Postby Paul in Saudi » Fri Jul 18, 2014 2:20 pm UTC

Well, keep in mind I keep a running tally of American mass killings for each year. It appear I like to make lists and I have a morbid streak.

But keep in mind that many here are Christians or or were raised in the Christian tradition. We have a long philosophical tradition of debating what is a "Just War." While the subject is mind-numbing its complexity, one key is the concept of "proportionality." To Muslims and Jews, I suppose these might be foreign concepts. But many of us here do have this sort of idea in our cultural DNA.

But of course one of the folks upstream asked specifically if the fact that more Germans than Americans died in WWII indicated that the Nazis were right. Of course the basic logical fallacy here is that the number of Allied nationals killed in that war was greater than the number of Axis nationals killed. But this is a gross measurement (to make an unintentional pun).

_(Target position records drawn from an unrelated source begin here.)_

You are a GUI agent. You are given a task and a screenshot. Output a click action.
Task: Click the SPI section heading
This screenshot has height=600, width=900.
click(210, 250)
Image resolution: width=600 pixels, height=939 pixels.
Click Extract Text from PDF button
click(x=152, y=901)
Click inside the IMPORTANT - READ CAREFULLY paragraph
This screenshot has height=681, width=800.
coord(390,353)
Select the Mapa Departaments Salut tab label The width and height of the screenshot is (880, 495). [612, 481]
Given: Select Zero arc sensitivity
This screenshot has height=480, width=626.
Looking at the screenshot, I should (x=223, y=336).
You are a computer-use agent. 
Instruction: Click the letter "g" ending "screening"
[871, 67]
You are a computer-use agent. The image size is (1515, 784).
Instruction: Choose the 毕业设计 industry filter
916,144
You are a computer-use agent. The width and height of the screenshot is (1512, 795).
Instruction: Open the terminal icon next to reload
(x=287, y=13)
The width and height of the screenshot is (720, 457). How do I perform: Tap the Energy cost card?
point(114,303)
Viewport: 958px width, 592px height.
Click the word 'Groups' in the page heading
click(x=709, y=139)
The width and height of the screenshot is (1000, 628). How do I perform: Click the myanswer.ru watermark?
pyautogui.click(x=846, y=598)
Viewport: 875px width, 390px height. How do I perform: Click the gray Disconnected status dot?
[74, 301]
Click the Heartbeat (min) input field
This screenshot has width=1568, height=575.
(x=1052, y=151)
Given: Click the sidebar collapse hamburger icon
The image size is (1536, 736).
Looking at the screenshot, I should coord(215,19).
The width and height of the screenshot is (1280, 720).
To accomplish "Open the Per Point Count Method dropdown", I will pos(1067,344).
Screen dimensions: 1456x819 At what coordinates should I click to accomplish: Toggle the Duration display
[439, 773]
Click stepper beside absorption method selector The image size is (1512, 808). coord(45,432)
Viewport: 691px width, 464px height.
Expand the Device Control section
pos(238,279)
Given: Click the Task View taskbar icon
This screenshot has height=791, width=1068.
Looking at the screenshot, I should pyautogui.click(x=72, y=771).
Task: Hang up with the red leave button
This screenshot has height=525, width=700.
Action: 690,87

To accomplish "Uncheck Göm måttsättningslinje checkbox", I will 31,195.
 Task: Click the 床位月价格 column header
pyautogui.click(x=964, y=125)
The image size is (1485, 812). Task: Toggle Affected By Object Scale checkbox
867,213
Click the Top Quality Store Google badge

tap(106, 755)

Just war requires proportionality in that no more force may be used than that is required to win. Running up the score is not allowed.

So, with this cultural background, many of us wonder if Israel is using only the force required to win, or if it is using force that does not really advance its cause. Frankly, it seems that the Israelis may be hurting people and breaking things with no other object in mind at all.

But of course trying to impose one culture's norms on another culture is foolish.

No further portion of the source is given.